Daily Notes: 2025-11-28

daily

Published

November 28, 2025

ML Notes

Adaline: another single-layer neural network

Adaline: Adaptive Linear Neuron. Also known as the Widrow-Hoff rule: Published by Bernard Widrow and Tedd Hoff a few years after Rosenblatt’s perceptron algorithm as an improvement.
The Adaline algorithm is important because it introduces the importance of defining and minimizing continuous loss functions.
- This lays the groundwork for other ML classification algorithms such as logistic regression, support vector machines, multilayer neural networks, etc.

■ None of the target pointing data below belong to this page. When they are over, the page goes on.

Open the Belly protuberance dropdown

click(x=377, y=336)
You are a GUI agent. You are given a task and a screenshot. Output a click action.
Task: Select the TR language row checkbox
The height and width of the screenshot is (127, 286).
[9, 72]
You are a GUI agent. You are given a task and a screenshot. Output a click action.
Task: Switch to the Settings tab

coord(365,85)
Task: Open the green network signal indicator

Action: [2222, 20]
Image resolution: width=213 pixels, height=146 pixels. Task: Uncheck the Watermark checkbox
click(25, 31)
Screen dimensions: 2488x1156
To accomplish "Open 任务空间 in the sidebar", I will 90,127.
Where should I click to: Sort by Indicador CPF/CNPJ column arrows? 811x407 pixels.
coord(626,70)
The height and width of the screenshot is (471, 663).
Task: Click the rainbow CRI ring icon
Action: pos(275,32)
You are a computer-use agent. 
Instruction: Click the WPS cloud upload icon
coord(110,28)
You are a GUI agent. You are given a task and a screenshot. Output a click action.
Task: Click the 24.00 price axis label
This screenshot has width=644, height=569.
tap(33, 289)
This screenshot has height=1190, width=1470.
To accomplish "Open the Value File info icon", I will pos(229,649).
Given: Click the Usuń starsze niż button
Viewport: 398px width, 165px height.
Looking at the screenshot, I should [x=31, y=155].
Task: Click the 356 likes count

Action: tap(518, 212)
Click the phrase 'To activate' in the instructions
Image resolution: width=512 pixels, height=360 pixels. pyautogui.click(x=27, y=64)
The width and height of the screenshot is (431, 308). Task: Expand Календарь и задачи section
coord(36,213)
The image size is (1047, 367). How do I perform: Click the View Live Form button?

Comparison with Perceptron - Perceptron learning tweaks the weights when the predicted class (the net input and how it compares to the threshold) disagrees with the label. Each update uses eta * (target - predict(x)) and it counts the errors per epoch. - Consider the following loop from Perceptron.fit():

for _ in range(self.n_iter):
    errors = 0
    for xi, target in zip(X, y):
        update = self.eta * (target - self.predict(xi))
        self.w_ += update * xi
        self.b_ += update
        errors += int(update != 0.0)
    self.errors_.append(errors)
return self

Adaline uses Gradient Descent to differentiate from Perceptron in 2 important ways:

Linear activation: No more thresholding the net input. Instead, Adaline keeps the raw value net_input = wx + b and compares that to the true continuous target
Cost function and update: Adaline minimizes the sum of squared errors (SSE) between net_input and target.
- Gradient of SSE w.r.t. weights: (target - net_input) * x
- Weight update for weights & bias: w += eta * (target - net_input) * x

Why is the actual difference important?

The gradient using the actual difference is important because the updates become smoother and differentiable. This allows you to apply batch or stochastic gradient descent.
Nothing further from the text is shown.